= Huser =

Defunct Japanese real estate agency

Huser (ヒューザー, Human User Company) was a Japanese real estate agency (a developer) based in Ōta, Tokyo which developed and sold condominiums. Its founder and chairman was Susumu Ojima. Its capital was two hundred eight million yen (2005) and its sales were twelve billion four hundred million yen as of March 2004.

==Company history==
- 1982 – It was established (恒和不動産株式会社, Kōwa Real Estate Co., Ltd)
- 1983 – It was renamed Apartment Distribution Center Co., Ltd. (株式会社マンション流通センター)
- 1985 – It was renamed Housing Center Co., Ltd. (株式会社ハウジングセンター)
- 2003 – It was renamed Huser Co., Ltd. (株式会社ヒューザー) The company name "Huser" is an abbreviation of "HUman USer".
- 2005 – The falsification of structural earthquake resistance data by Huser was discovered in some of the condominiums it sold.
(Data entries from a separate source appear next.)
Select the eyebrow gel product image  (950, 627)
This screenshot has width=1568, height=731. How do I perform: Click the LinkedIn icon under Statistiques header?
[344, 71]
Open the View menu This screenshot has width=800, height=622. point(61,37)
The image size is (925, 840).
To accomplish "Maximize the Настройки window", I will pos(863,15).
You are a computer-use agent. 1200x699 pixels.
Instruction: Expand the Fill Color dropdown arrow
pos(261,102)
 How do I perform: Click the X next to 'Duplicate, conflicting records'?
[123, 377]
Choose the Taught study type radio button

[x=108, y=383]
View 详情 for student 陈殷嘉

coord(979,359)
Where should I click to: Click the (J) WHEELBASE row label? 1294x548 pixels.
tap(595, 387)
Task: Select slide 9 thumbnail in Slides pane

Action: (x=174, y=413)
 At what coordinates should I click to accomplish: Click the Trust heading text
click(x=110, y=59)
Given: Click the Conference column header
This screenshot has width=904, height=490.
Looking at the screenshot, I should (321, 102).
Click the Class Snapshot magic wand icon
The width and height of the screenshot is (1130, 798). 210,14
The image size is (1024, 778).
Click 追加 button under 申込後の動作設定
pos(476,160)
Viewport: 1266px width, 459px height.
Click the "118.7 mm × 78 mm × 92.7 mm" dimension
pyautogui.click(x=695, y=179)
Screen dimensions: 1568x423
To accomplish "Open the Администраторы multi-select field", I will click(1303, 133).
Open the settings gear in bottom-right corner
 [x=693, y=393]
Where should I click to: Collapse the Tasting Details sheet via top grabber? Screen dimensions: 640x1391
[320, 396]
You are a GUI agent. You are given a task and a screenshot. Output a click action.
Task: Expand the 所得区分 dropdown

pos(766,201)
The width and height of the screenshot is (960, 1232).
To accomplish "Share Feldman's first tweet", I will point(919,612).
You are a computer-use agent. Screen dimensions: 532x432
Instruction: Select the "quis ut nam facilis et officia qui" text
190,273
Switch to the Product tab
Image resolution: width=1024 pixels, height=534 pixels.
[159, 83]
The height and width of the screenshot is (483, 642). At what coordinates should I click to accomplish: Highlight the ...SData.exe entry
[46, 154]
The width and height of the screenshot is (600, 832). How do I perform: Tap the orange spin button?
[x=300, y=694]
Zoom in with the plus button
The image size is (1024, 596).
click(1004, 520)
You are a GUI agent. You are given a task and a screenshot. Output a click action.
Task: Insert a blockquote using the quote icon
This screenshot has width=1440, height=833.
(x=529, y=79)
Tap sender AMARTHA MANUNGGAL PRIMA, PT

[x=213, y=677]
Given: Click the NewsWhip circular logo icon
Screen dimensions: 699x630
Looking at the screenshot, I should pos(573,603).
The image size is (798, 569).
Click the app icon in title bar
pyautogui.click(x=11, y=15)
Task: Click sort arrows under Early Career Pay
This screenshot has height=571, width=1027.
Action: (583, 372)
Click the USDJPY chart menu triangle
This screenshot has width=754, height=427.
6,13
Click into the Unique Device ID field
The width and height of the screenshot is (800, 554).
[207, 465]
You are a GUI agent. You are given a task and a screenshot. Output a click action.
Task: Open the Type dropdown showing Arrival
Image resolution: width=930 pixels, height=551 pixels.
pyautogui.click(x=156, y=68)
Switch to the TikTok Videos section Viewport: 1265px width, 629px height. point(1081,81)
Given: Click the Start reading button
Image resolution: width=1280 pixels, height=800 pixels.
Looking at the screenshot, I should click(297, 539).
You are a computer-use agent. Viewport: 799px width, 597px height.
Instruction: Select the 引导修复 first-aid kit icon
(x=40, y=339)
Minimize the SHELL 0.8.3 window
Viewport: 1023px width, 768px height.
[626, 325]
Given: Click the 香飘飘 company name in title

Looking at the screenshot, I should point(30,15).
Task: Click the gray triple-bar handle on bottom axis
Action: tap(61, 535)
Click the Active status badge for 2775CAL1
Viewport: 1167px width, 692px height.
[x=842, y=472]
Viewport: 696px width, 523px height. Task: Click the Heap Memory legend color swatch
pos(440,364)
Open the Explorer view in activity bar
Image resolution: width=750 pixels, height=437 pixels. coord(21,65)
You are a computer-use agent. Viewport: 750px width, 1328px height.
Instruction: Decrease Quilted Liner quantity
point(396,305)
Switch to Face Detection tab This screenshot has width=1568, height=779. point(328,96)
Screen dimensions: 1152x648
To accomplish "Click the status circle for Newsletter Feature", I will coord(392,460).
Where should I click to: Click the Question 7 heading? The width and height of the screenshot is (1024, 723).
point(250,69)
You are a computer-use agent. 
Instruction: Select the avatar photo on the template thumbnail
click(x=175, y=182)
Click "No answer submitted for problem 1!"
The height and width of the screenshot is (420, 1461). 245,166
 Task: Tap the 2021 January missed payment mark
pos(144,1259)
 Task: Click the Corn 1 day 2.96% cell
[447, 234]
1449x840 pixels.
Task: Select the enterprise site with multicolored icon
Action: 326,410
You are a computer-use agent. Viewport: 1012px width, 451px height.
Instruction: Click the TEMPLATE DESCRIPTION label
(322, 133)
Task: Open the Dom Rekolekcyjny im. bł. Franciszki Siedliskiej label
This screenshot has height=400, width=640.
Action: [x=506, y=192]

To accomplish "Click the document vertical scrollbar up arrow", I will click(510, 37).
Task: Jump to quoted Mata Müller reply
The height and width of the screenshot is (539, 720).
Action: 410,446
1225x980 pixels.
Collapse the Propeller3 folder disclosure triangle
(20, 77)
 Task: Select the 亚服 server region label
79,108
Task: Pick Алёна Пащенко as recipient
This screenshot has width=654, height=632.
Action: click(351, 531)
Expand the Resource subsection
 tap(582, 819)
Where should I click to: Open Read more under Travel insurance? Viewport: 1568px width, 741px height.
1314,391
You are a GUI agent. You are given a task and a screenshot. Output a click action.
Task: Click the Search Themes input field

The purchase of Seishin Oriental Hotel from Daiei by Huser was decided just before this, but it was canceled. Huser was forced into a suspension of business.
- January 31, 2006 – The main office was evacuated from the top floor of Pacific Century Place in Marunouchi, Chiyoda. The next day, it moved the main office to Ota, Tokyo.
- February 16, 2006 – Declared bankruptcy by the Tokyo District Court.